FX Trading focus: US data in focus through next Friday
In the wake of the FOMC (see my wrap below which I was unable to upload yesterday for technical reasons), the USD has softened, particularly against the euro and sterling, where there is considerable further leeway for EURUSD to consolidate without threatening a fully bullish reversal (at least 1.2000), while GBPUSD is already bumping up against key resistance in the 1.4000 area. Note that today is month-end, with some price action today smacking of end-of-month flows. Later today we get US PCE inflation data, where the bar is perhaps high for upside surprises to move the needle after the Fed looked through the blistering June CPI print before the FOMC meeting this week. Still, the PCE data series is the Fed’s preferred inflation measure. St. Louis Fed president Bullard, a non-voter this year, will be out speaking later today and is a known hawk in favour of tapering now rather than later – if he hints in any way that other Fed members share his views, this may move the market today.

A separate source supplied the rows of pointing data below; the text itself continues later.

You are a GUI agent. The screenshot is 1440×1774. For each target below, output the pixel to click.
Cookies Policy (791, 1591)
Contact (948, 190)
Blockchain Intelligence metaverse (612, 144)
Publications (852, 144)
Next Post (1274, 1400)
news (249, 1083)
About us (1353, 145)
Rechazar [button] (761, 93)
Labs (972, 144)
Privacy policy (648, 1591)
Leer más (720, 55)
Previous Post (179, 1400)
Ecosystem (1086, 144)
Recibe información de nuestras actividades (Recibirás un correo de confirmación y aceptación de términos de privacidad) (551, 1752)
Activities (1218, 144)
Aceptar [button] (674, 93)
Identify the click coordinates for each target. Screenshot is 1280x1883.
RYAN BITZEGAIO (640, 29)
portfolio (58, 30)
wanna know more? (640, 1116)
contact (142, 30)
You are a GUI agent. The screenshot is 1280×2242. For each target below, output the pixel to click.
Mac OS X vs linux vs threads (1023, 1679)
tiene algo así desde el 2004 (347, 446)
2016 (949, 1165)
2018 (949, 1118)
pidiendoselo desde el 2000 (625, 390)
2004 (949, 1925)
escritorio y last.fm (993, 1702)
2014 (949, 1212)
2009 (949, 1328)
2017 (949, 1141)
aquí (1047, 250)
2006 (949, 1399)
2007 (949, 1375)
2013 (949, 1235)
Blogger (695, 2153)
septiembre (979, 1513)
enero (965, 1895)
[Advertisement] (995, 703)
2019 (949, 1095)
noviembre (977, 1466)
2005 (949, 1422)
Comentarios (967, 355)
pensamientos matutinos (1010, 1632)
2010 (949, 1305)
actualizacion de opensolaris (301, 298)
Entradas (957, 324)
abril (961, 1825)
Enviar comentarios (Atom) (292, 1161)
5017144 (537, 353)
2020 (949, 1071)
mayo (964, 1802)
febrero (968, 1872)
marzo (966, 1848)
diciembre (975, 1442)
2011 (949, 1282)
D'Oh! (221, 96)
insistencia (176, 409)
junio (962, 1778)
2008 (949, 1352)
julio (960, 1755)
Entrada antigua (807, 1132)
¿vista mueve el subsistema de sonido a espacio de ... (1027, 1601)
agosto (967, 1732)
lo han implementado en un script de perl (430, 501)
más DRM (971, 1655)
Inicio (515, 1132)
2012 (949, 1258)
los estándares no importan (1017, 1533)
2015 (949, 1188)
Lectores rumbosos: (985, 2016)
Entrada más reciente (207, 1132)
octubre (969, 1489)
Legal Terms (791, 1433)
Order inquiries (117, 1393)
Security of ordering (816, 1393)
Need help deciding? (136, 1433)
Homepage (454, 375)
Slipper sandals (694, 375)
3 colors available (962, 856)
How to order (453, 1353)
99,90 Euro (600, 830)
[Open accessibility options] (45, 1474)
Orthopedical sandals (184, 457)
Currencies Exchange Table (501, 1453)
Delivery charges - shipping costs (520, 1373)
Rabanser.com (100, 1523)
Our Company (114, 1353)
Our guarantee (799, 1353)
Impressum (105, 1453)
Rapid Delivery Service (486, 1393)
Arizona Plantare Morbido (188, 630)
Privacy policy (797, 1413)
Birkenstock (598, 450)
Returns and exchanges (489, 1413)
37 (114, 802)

Please have a listen of this morning’s Saxo Market Call podcast, featuring our Chief Investment Officer Steen Jakobsen, who expresses a considerable sense of foreboding on the market backdrop here. We also have a look at the US Q2 GDP estimate and the implications from the internals of that report. If we are set to see a more significant equity market correction, the Japanese yen could find itself strongly back at the lead of the pack as was the case during the volatility episode mid-month, in particular if safe haven sovereign bond yields continue to drop.
On the macro calendar, note that Vice Fed Chair Clarida is set to speak next Wednesday. And the week also brings the usual blitz of first week of the month US data, including the ISM’s on Monday and Wednesday and the July jobs data on Friday, where we’ll have a look at whether Powell’s prediction of a strong comeback in payrolls is in play yet (if the extended benefits issue is the one holding back labor supply amidst the signs of enormous demand, the risk is that a more significant surge in payrolls won’t arrive until the September and even October data cycles.
Outside of the US, Australia sees an RBA meeting on Tuesday of next week and Governor Lowe is set to testify next Friday before a parliamentary committee and the Bank of England meeting looks important for the latest signaling on its intentions as Covid is now clearly retreating in the UK despite the recent opening up. Note the anticipation of further hikes from EM central banks that are moving against inflationary risks rather than waiting, including an expected 100-bps hike from Brazil next Wednesday and the second 25 bp hike for the cycle from the Czech central bank.
Interesting to see the lack of interest in hotter than expected German and EU inflation prints yesterday and today (3.8% year-on-year for the German July headline figure out yesterday and 2.2% for the EU print today, although the core EU CPI estimate for July was as expected at +0.7% year-on-year.
GBPUSD has pulled back sharply from its near-death experience below the prior major lows around 1.3670 and is now pushing up close to . Given its tight correlation with the risk-off, risk-back-on episode starting around mid-month in July, the 1.4000 level could prove a tough nut to crack if the sense of foreboding we discussed in today’s podcast turns into a significant rout in risk sentiment, although there are other supports for this move, including the generally widening spread in short rates in the UK’s favour in recent months, which has the spread near the cycle highs and the highest level since….2015. Note that the 1.4000 level is not only a big round level and pivotal in a prior episode but is also right near the 61.8% retracement of the entire sell-off sequence from the June 1 top near 1.4250 to the July 20 low below 1.3600.